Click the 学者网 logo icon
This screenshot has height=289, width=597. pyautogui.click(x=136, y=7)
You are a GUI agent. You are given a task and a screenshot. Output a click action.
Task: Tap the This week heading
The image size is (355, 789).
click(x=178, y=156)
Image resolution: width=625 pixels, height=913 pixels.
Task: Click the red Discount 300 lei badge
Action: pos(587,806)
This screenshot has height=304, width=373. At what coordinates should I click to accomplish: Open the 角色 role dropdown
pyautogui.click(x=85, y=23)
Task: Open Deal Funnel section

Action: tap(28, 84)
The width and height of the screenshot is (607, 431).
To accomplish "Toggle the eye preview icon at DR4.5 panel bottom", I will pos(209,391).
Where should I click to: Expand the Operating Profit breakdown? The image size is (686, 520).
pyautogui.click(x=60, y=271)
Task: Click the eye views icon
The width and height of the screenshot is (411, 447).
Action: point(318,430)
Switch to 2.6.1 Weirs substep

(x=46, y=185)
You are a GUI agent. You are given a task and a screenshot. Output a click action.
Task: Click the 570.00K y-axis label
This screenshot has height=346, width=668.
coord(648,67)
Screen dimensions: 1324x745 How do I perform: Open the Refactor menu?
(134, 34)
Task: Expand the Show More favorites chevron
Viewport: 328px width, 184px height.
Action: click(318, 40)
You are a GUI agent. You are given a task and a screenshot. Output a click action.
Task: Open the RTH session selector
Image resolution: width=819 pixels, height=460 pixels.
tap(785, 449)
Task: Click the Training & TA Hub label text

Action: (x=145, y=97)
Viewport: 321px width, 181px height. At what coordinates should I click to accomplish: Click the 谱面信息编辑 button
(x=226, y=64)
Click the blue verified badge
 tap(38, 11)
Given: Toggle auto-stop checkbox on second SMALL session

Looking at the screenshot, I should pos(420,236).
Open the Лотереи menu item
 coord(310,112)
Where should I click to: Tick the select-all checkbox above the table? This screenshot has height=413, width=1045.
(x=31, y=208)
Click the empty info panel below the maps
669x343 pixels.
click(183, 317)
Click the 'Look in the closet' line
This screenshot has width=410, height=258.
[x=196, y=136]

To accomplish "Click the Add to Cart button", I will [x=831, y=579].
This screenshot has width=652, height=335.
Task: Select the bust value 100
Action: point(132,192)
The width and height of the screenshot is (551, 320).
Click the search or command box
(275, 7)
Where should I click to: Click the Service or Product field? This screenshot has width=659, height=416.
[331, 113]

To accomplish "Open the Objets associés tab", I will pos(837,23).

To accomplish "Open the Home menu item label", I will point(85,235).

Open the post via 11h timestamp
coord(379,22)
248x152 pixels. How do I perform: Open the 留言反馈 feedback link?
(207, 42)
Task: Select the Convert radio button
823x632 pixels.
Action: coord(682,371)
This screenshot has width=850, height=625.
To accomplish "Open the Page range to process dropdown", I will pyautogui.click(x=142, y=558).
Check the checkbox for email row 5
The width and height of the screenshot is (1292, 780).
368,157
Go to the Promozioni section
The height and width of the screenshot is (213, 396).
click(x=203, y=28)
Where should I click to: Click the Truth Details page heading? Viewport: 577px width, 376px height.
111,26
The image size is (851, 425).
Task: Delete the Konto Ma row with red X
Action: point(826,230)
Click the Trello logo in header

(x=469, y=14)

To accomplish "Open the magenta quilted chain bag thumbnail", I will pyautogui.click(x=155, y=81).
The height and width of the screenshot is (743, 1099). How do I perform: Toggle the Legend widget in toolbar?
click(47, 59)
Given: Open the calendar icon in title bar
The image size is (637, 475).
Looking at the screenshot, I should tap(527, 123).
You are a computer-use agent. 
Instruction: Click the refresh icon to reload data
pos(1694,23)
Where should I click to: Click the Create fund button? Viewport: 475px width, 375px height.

-------

▶ EXERCISE DIRECTIONS
Retype exactly the lines above, from the one with "The width and height of the screenshot is (411, 447)." through the one with "Task: Click the 570.00K y-axis label", inclusive.

▶ ANSWER TO THIS PROBLEM
The width and height of the screenshot is (411, 447).
Action: point(318,430)
Switch to 2.6.1 Weirs substep

(x=46, y=185)
You are a GUI agent. You are given a task and a screenshot. Output a click action.
Task: Click the 570.00K y-axis label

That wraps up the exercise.